BIDLACK | We have become a nation of biased listeners

Author: Hal Bidlack - April 20, 2018 - Updated: April 20, 2018

Hal Bidlack
Hal Bidlack

I’ve written before on bias in the media, and how polarized our country has become. Readers may recall that I compared the current political unpleasantness to our nation in roughly 1850, when disagreement also meant disloyalty and likely enemy status. I also wrote on what I called bold hypocrisy, wherein some national leaders, our current President in particular, tell falsehoods at a record pace, denying demonstrably true “facts” (remember when they said there was no meeting in Trump Tower? Then there was a meeting, but it was about Russian adoption? And then it was about…oh shut up!) And if you are a Trump supporter, admit it – when you read that last bit, you thought to yourself, “oh yeah? Well, the liberal-mainstream-dishonest media is the one telling the lies.” Right?

It appears we are unlikely to agree on where the “false” stuff is coming from, because of our own political biases. So, how about we agree to disagree on which leaders lie the most, and rather talk about how we, the American public, listen. More specifically, let’s talk about biased listening, and how we all-too-often hear what we want to hear, regardless of what is being said.

Some time ago, my wife showed me an interesting quote – “are you listening to me, or are you just waiting for me to get done talking, so you can talk?” I think this is an important question, and one that I know we need to ask ourselves more often. Walter Winchell, the famous newsman and columnist of the 1930s and 40s is credited with saying “the job of a free press is to inform, not that it will do so perfectly from any one source or at any one time.” Whether Winchell said those words or not, they are profoundly true. While we hope our news sources will be truthful and unbiased, we have a responsibility as the consumers of the news to follow Winchell’s admonition: We should get our news from multiple sources, across different days, weeks, and months. I know that is hard for many.

Our media have undergone a profound change since the days of Winchell and his predecessors. Growing up in the 1960s, we watched Walter Cronkite every night. Uncle Walter would never lie to us, nor would he spin. He was the most trusted man in America. In 2013, the good folks at Readers Digest sponsored a poll to ask whom Americans most admire now.
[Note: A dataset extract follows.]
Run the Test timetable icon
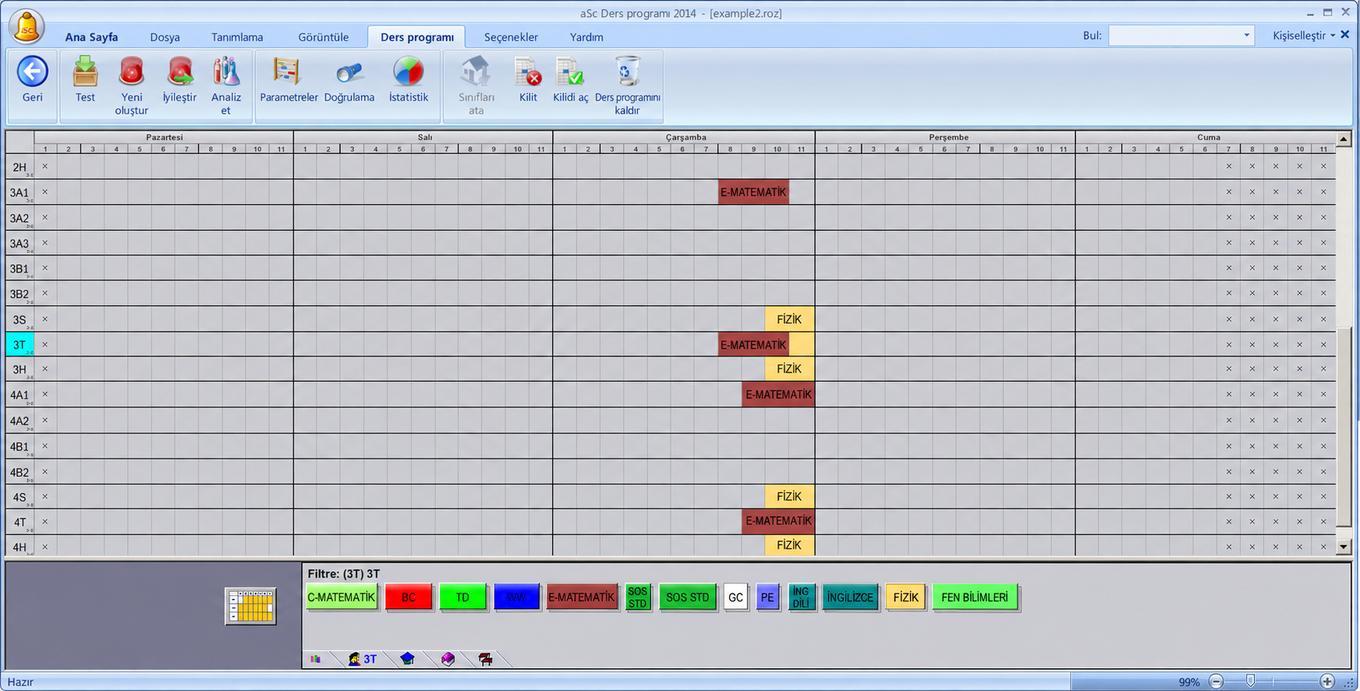coord(86,72)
The winner? Tom Hanks.The actor. The actor whose job it is to pretend to be people he is not, telling stories that may or may not be true. The second most trusted? Sandra Bullock, another actor. Indeed, you must scroll past Denzel Washington, Meryl Streep, Maya Angelou, and others, including Alex Trebek, before you get to the first journalist, Robin Roberts, sitting at number 12. You don’t find the first politician-ish person until you reach then-First Lady Michelle Obama at number 19, a few spots north of the first president on the list, Jimmy Carter at 24th. A brief huzzah for our Colorado readers – Peyton Manning clocks in at the 27thmost trusted American, nine slots higher than Supreme Court Justice Ruth Bader Ginsberg.
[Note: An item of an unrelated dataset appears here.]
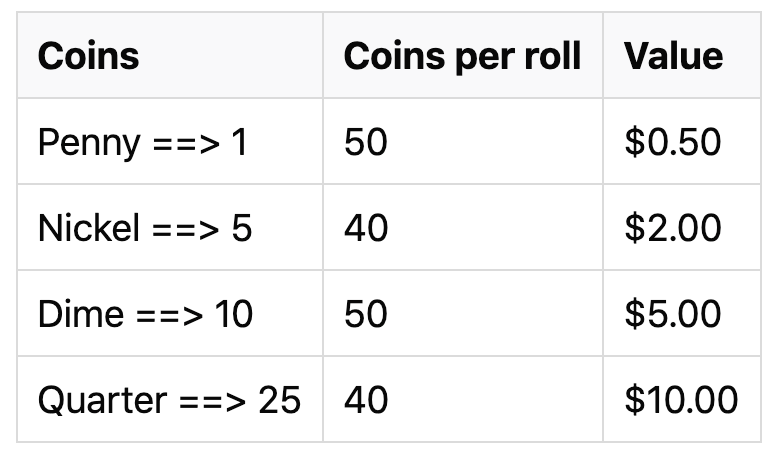This screenshot has width=774, height=452.
Task: Click the $10.00 value cell
Action: point(681,400)

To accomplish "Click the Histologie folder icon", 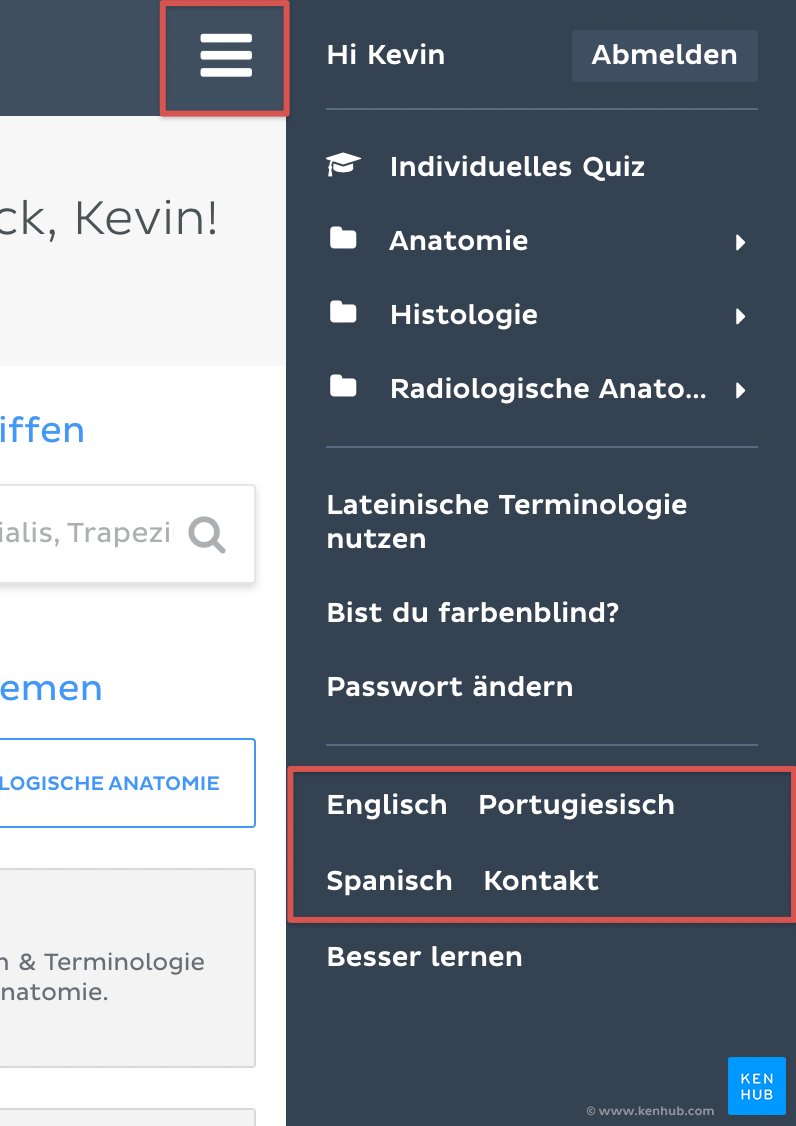I will 343,313.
So whose fault is this? Who is responsible for dividing into camps, each with their own claims of fact and alternate fact? Who do we blame for creating these divisions that seem to be rending our national fabric?

Cough… um…well, us.

We have become a nation of biased listeners. We’ve gone from a nation that values multiple newspapers in a town (remember the Rocky Mountain News?) to one that has become at least accepting, if not accommodating, to things like the Sinclair Broadcast Group requiring dozens of local news anchors to read a prepared text denouncing what Sinclair has decided is fake news, except Sinclair appears to define fake news as that news appearing on rival stations. I suspect this a trend not likely to end soon. We listen selectively and tend to remember those portions of the “news” that reinforce what we want, or need, to believe.
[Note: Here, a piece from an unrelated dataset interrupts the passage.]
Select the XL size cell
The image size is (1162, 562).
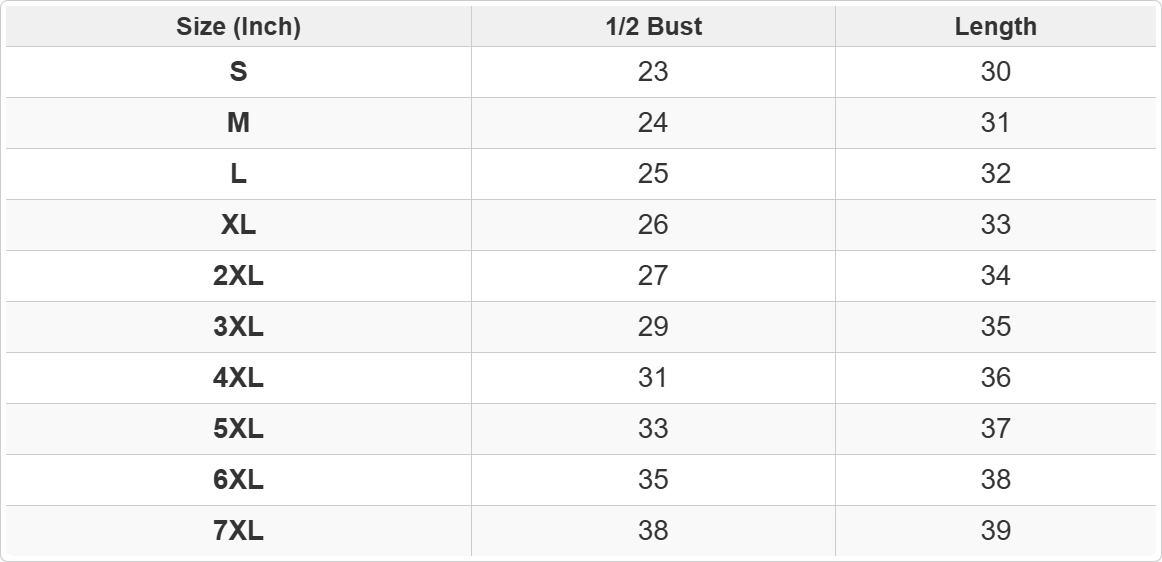pyautogui.click(x=239, y=225)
We all listen selectively. I’m guessing that there are parts of this essay you may find compelling, while other parts are, in your view, utter nonsense. That is as it should be. But I would ask, when reading this column and far more importantly, your daily news, to please consider that there are other opinions. Don’t run away from disagreement, embrace it. And try to remember that disagreement is not un-American. Indeed, it’s as American as apple pie.

Hal Bidlack

Hal Bidlack

Hal Bidlack is a retired professor of political science and a retired Air Force lieutenant colonel who taught more than 17 years at the U.S. Air Force Academy in Colorado Springs.